Photo Jul 30, 8 14 15 PM

I went a little fat, having had experience with too thin. I ended up too fat, and spent most of the night fussing to get thickness, and then height, to the correct settings. Once they were cut, I felt like I was making progress, but little did I know.

Photo Jul 30, 7 53 50 PM

I went very slow on the router plane, making some passes that didn’t cut anything or generated dust. However I wanted a tight fit. Things were tight on the right tenons, but later I had to come back to this to thin a couple left ones. However I had tight fits all around.

Photo Jul 30, 7 53 44 PM

Once those were done, I re-marked, and shaved off the upper part of the tenon. Things still seemed to fit well, and I had a decision to make. The bottom shoulder was about 1/16”-3/32”, depending on left or right. I could lengthen the mortises and have no shoulder (tempting) or cut a small one. I opted to cut a small one. As much as I like the mortiser, it takes time to setup and at this point, I’d blown 2 of my 3 hours and wasn’t terribly close to having a single joint. I still knew I’d have shoulder work.

I lightly trimmed the bottoms, and as I worked on squaring the shoulders to the joint, I went back to the bandsaw a few times for small trims. I was trying to be careful, but also feeling pressure. Never a good combination.

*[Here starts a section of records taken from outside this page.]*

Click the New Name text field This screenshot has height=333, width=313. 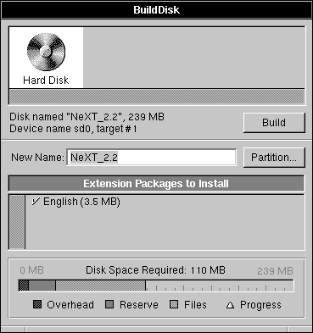tap(151, 158)
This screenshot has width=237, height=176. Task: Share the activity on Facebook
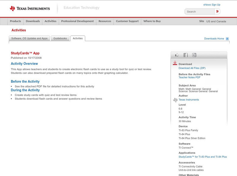pos(186,55)
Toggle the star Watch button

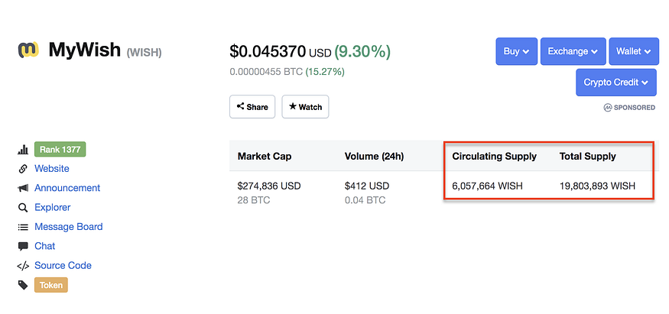tap(305, 107)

Once things were cut, and thinned, I test fitted them together. The right hand ones seemed to do OK.

Photo Jul 30, 8 26 05 PM

You can’t see it well, but the shoulders on most were slightly off to way off. I spent about 15 minutes trying to get one to fit, before I got too frustrated and decided to work on them in the order of the closest to fitting to least.

Photo Jul 30, 8 26 00 PM

Back and forth to the vise, using a chisel to square, and then fit again. I’d hit the bandsaw for the ones that were way off to save time. Chiseling is satisfying, but slloooooowwwww and things are due Thursday.

When I had a good fit, with almost no gap, I’d mark the back of the board. I got the short aprons (sides) done first and I could put two legs on an apron and felt good. The long sides were harder, and 3:15 into extra lab time, people were cleaning up. I decided to try a test fit and see where I was.

Photo Jul 30, 9 42 06 PM

Things went together. I was amazed, and also somewhat proud. After all, I’d started with a pile of rough lumber board. I dropped the top on, just to see.

Photo Jul 30, 9 42 21 PM

It looks good. I actually built a piece of furniture that doesn’t need glue or screws, and looks decent.

Photo Jul 30, 9 42 27 PM

There are three bad gaps on the long aprons (front/back) that I need to fix tonight. I also need to run the bottom of the top (if that makes sense) through the planer to thin it and shorten my bevel. A little long for the side of the bottom.

I’ve also got the dimensions slightly smaller than I’d like, so I have to decide if it’s worth trying to shorten aprons slightly from a design aspect. Probably won’t do that, but it’s something I’ll think about.

Hoping to get to pin it with dowels tonight, but if I don’t, I’ll drill and add faux pins for decoration.